HOME » 相続税の申告の注意点 » 相続人の資格とは

相続人の資格とは

農地や山林など特殊な遺産の多い相続が起きたとき、相続人の資格があるのは当然これら資産を必要とする方だと思えるかもしれません。
しかし相続人の資格とは遺産の内訳や種類で決まるのではないのです。
そのため農地や山林をまったく必要としない方が相続人に確定する可能性もあります。

知っておきたい相続人の資格ですが、これは故人と戸籍上の関係になります。
それがある方に相続人の資格があるのです。
しかし戸籍上の関係とは自分の意思で手に入れられるものとはあまり思えない方も多いでしょう。
結婚や養子縁組などで意図的に関係を作れることもありますが、多くの場合はもともとあった関係だと感じられますよね。

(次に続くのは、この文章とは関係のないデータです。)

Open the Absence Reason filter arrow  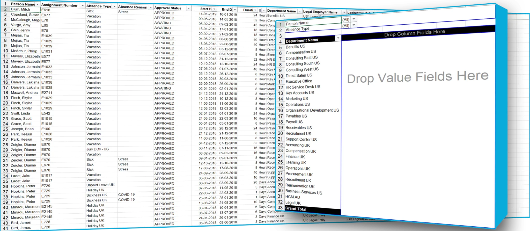point(151,8)
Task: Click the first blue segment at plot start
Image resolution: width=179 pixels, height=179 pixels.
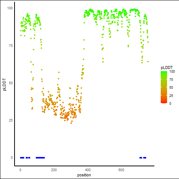Action: (22, 158)
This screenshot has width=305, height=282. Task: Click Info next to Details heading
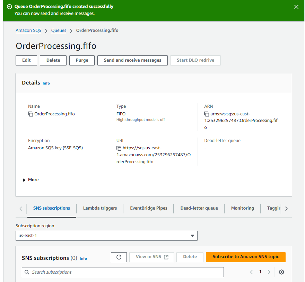pos(46,83)
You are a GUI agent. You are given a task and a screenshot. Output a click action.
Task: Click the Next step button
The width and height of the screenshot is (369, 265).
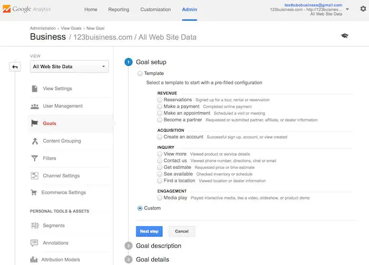149,231
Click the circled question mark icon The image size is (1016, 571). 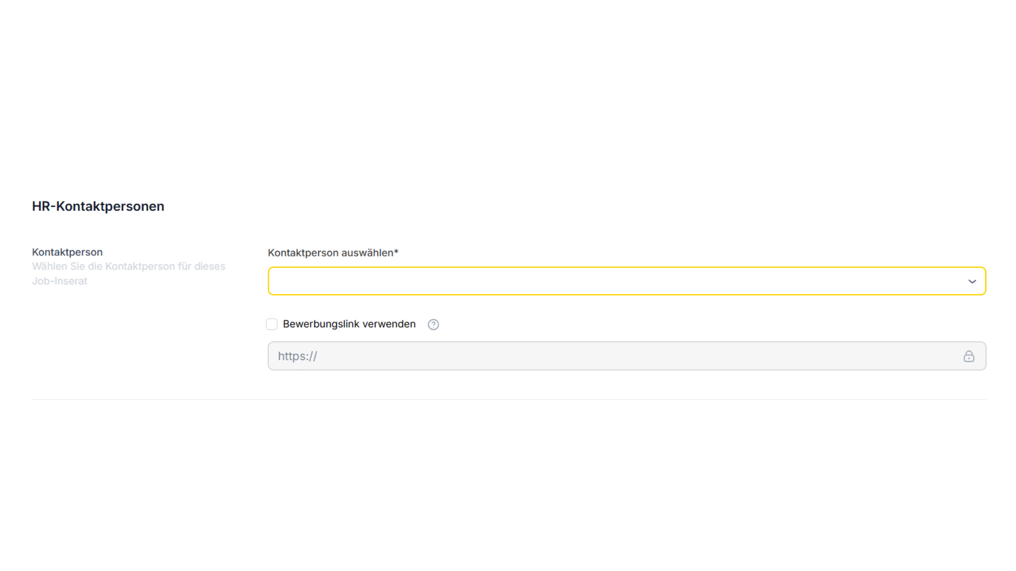tap(433, 325)
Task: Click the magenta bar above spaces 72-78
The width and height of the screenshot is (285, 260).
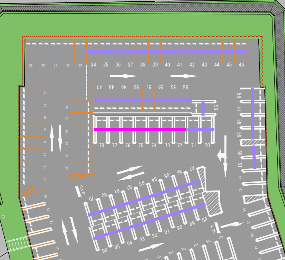Action: 140,129
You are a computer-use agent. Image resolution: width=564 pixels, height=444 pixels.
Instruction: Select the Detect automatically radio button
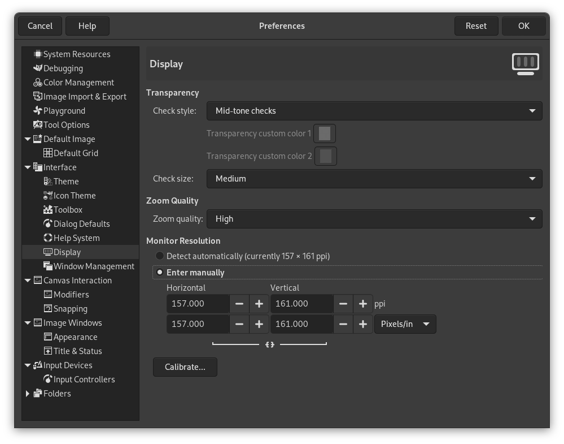pyautogui.click(x=160, y=256)
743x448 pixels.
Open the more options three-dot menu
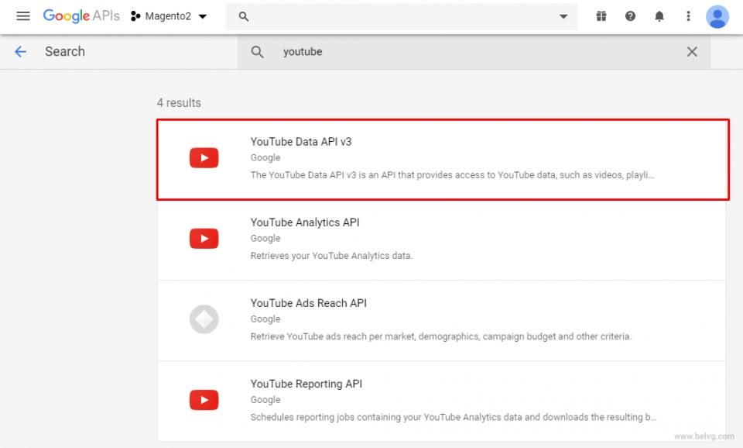688,16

相続人の資格とはそのような戸籍上の関係で自動的に決まるため、農地や山林などをまったく必要としない方が相続人に決まることもあります。
具体的にどんな関係があると相続人の資格を得られるのかというと、まず相続人に確定するのは配偶者です。
故人と正式に籍を入れており配偶者といえる関係がある方は相続人に必ずなれます。
あとは本人の意思ですから、放棄などをしなければその配偶者は相続人に確定します。

配偶者以外に相続人になる資格があるのは、まずは故人の子供です。
子供が先に亡くなって孫が生きている場合は孫も相続人の候補者になることがあります。
これら子供や孫が誰もいなければ、次に故人の両親が相続人になれます。
このときに両親が先に亡くなり祖父母の誰かが生きているなら、その方が相続人の候補者になることがあります。

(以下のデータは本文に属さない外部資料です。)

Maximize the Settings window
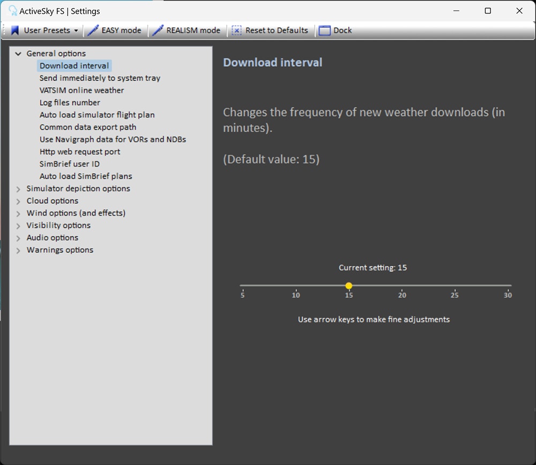This screenshot has height=465, width=536. click(488, 11)
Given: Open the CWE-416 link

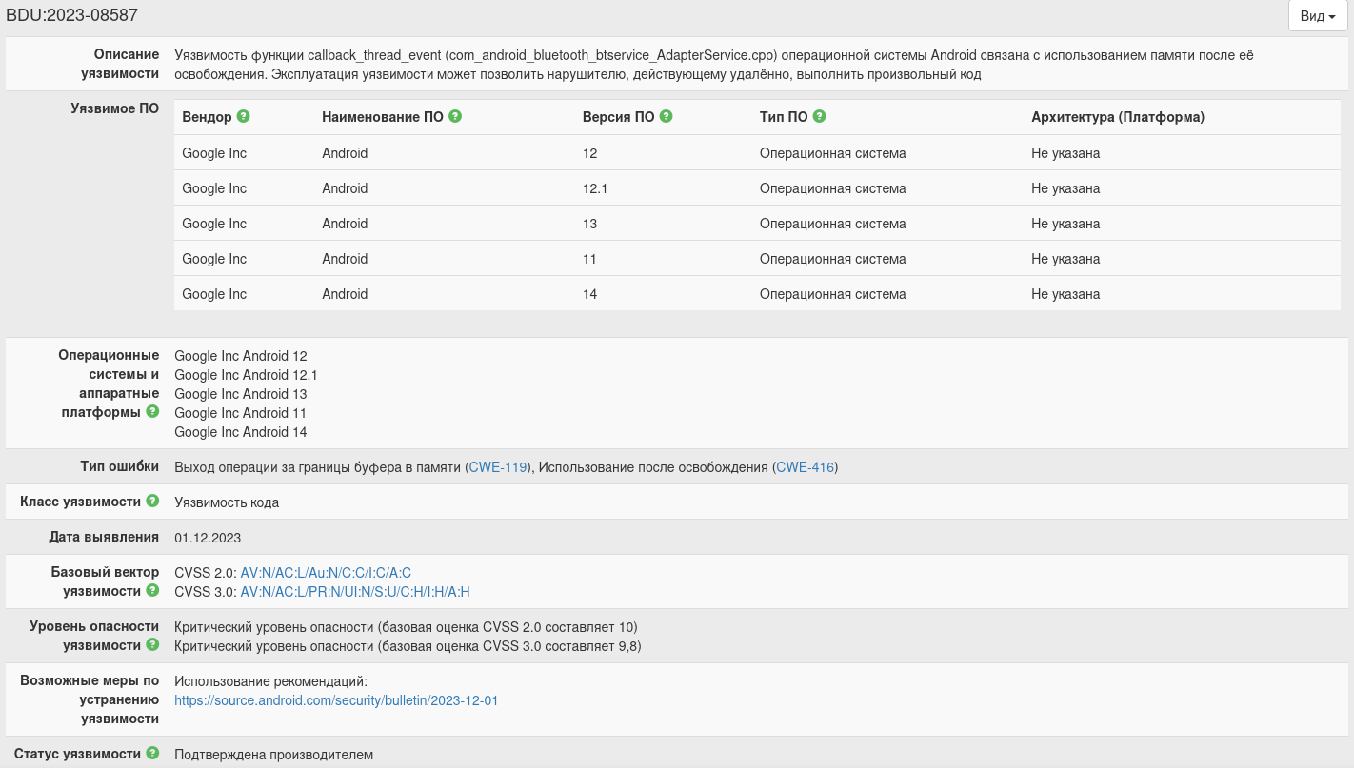Looking at the screenshot, I should click(805, 467).
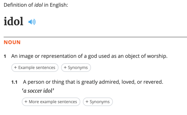Click the word "Definition" at the top
This screenshot has height=115, width=187.
point(14,5)
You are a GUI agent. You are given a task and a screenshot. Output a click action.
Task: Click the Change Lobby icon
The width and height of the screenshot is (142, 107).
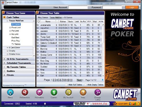(98, 93)
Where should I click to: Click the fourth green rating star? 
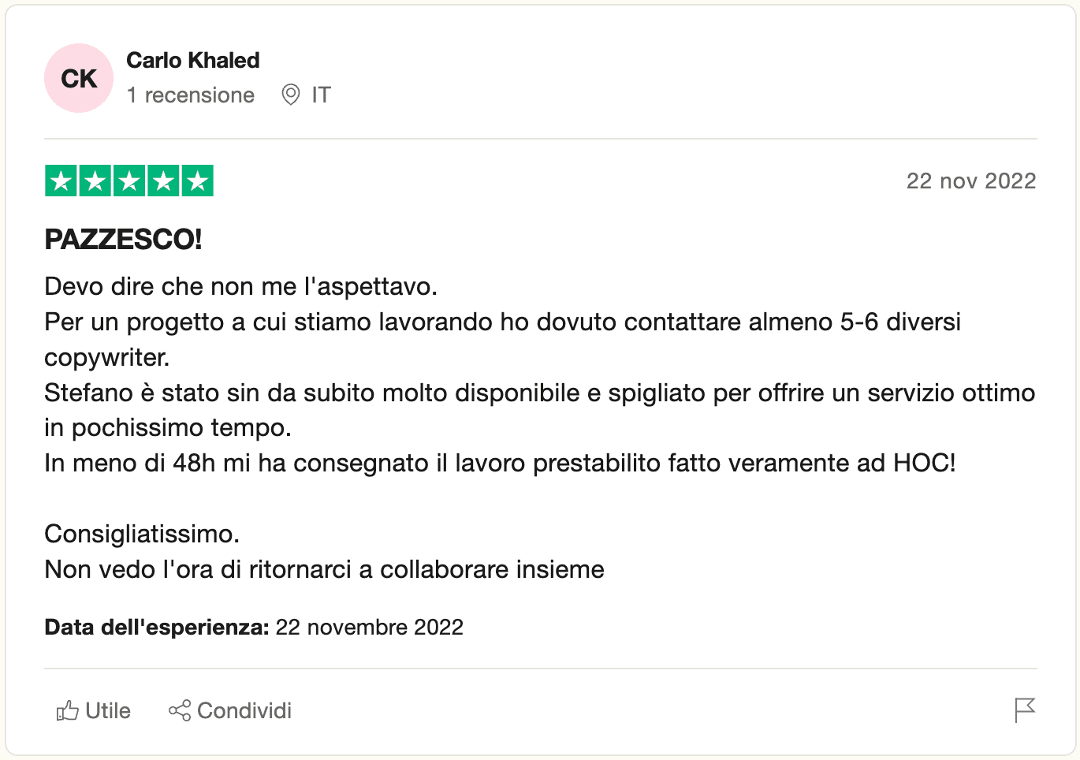pos(163,181)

これら資格者が誰もいないとき、最後に候補者となるのは故人の兄弟姉妹です。
その兄弟姉妹が先に亡くなっており、甥姪が生きているなら、その方がやはり相続人の候補者になることがありますね。

相続人になる資格があるのはこれらの方となり、この中で優先順位に沿って相続人が正式に決まります。
ポイントはこれら戸籍上の関係になるため、農地や山林をまったく必要としない方が相続人に確定することもあります。

農地や山林を相続するのが自然な方がほかにいたとしても、戸籍上の関係で決まった相続人に相続の辞退などを要求することはできません。
たとえその方が農業や林業などしていなくても、本人が相続を希望するならその方にこれら資産が相続されます。
農地や山林の相続はこのようになっていますから、もし特定の対象者に農地や山林を相続させたいなら不備のない正式な遺言書でそのように指定しておくか、なるべく生前贈与で譲っておくかといった方法が有効です。